On May 5, the OCR issued guidance addressing media access to PHI during the pandemic: OCR Issues Guidance on Covered Health Care Providers and Restrictions on Media Access to Protected Health Information about Individuals in Their Facilities. The OCR’s purpose in issuing this guidance is: “reminding covered health care providers that the HIPAA Privacy Rule does not permit them to give media and film crews access to facilities where patients’ protected health information (PHI) will be accessible without the patients’ prior authorization.”
During COVID-19, providers are still required to obtain HIPAA authorizations from patients BEFORE the media is given access to patient PHI. This includes film crew access, and access to parts of the facility where patient PHI is accessible to the media in written, electronic, oral, or other visual/audio form. The OCR makes clear that every patient who will be in an area accessed by the media must sign a HIPAA authorization BEFORE the media has access.

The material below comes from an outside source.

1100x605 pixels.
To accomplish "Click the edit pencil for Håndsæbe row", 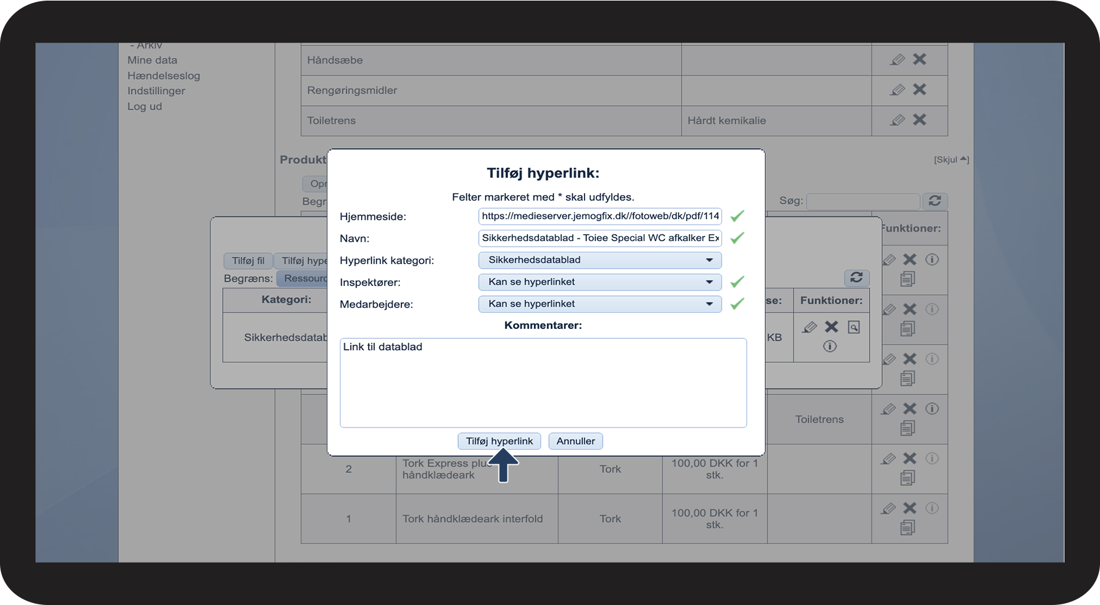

Providers CANNOT require a patient to sign a HIPAA authorization as a condition of receiving treatment.
Masking or blurring patient faces or voices (which occurs AFTER the media has access to patients) is NOT enough to comply with HIPAA, unless a HIPAA authorization is obtained BEFORE the media has patient access.
If HIPAA authorizations are obtained in advance, and the media is given access to your facility, the OCR recommends safeguards to protect PHI:
- Use computer monitor privacy screens
- Install opaque barriers to block film crew access to PHI of patients who did not sign an authorization
This new guidance elaborates on prior OCR guidance about communicating with the media, including film crews.
Prior to the pandemic, the OCR entered two settlements with providers who allowed film crews access to patients without a proper HIPAA authorization:
- In 2016, New York Presbyterian Hospital entered a $2.2 million settlement for what the OCR called an “egregious disclosure.” The hospital allowed the ABC TV show NY Med to film two of its patients in the emergency room, without obtaining their authorization. One of the filmed patients was dying; the other was in distress. Filming continued after a medical professional objected. One of the patients filmed was Mark Chanko, a gentleman who was taken to the hospital after he was hit by a garbage truck. When NY Med aired, Mr. Chanko’s voice was muffled and his face was blurred – but he was still recognized by his widow.
- In 2018, the OCR entered a $999,000 settlement with three Boston hospitals who allowed film crews from ABC to film on the premises without obtaining HIPAA authorizations.
HIPAA media breaches are not limited to film crews:
- In 2017, a Texas health system entered a $2.4 million settlement with the OCR. A patient presented a fake ID at the system’s OB/GYN clinic. The clinic called the police, which complied with the Privacy Rule’s provisions for reporting a crime on the premises. But, then the health system issued a press release about the arrest – and the press release title included the patient’s name.
- In 2013, a medical center entered a $275,000 with the OCR after senior leaders of the medical center “met with media to discuss medical services provided to a patient” and “impermissibly shared details about the patient’s medical condition, diagnosis and treatment in an email to the entire workforce.”
MPA’s HIPAA & COVID-19 Tool Kit has been updated to include a HIPAA & the Media Policy in response to this guidance.